- Task statement: Show each line of the material below that contains the word "first".

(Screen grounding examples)
(begin)

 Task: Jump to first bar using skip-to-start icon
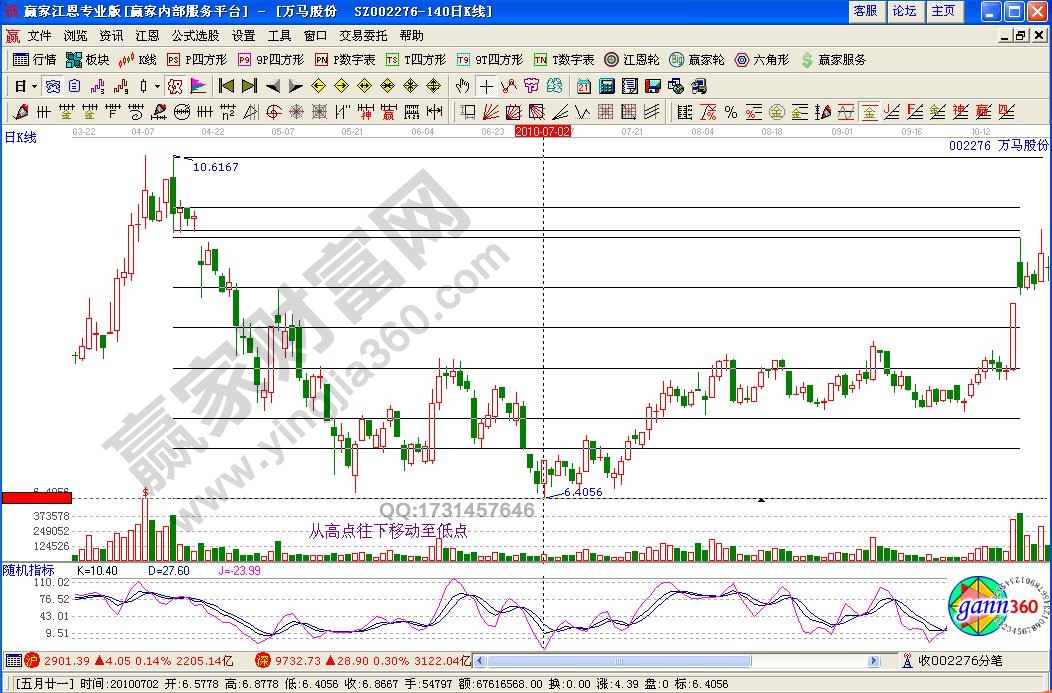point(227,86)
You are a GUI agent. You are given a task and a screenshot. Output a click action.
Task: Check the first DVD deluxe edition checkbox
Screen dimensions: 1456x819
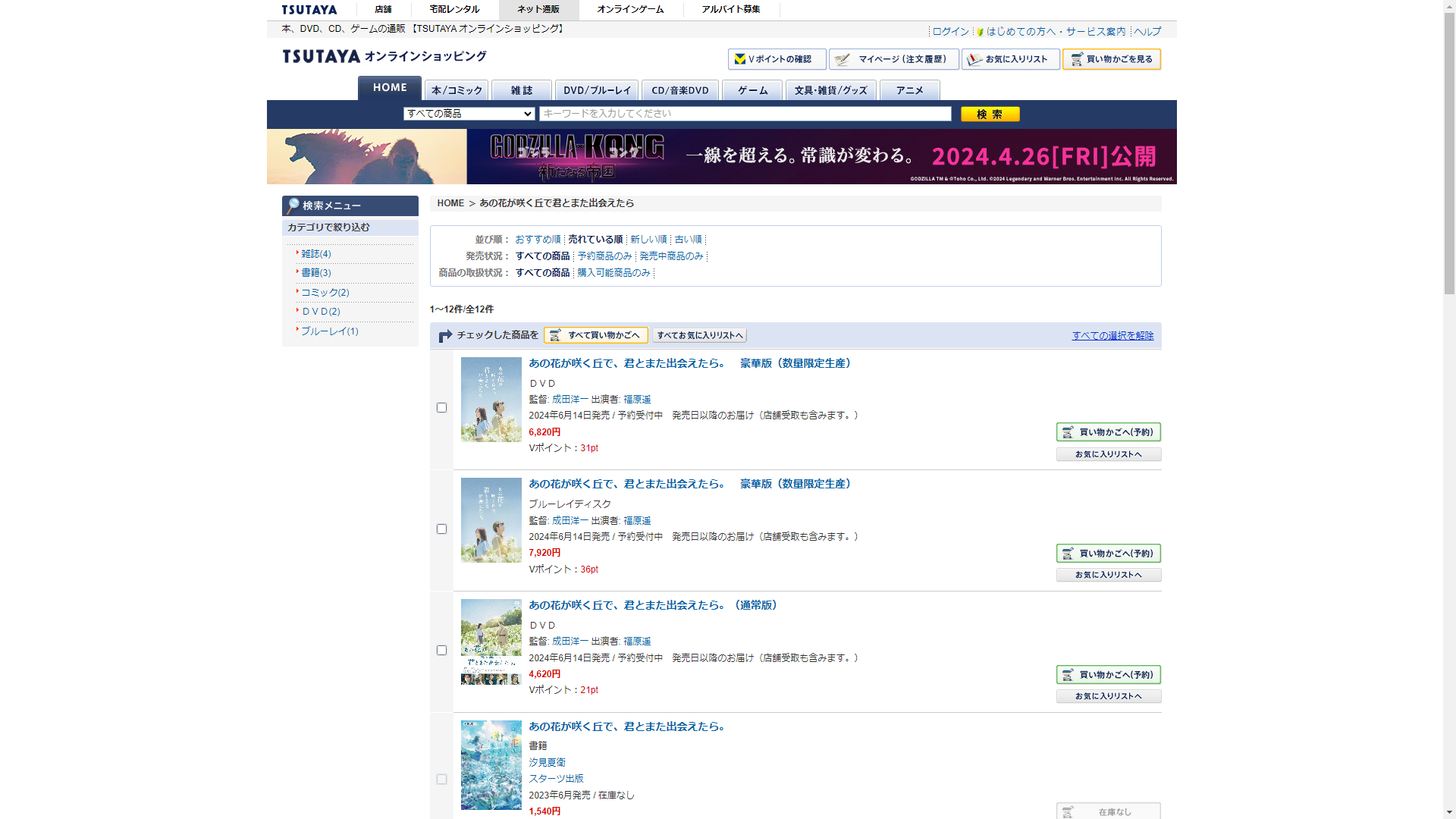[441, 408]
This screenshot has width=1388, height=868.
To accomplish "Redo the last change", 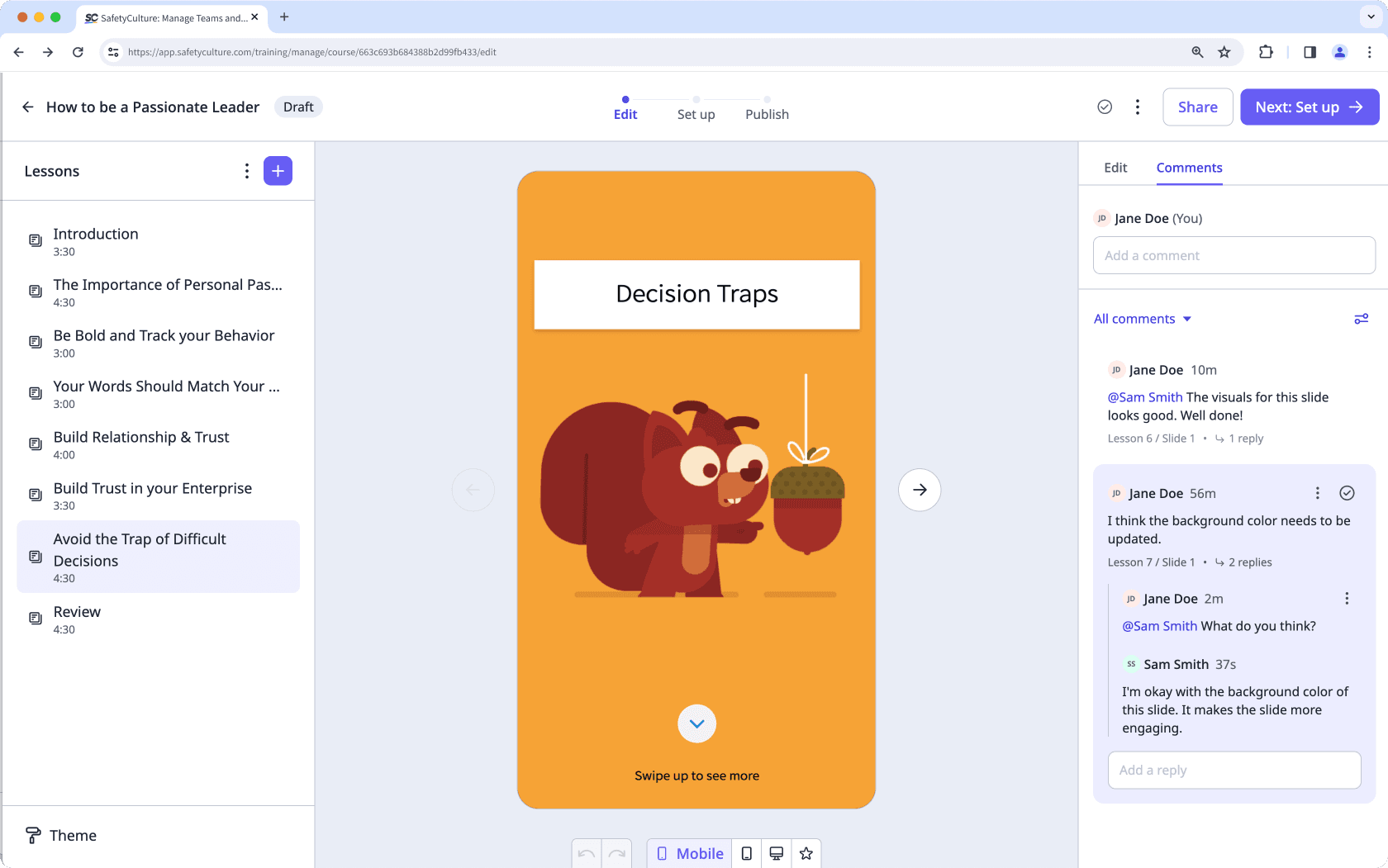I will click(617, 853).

(end)

- Task result:
 Task: Jump to first bar using skip-to-start icon
Task: Check the first DVD deluxe edition checkbox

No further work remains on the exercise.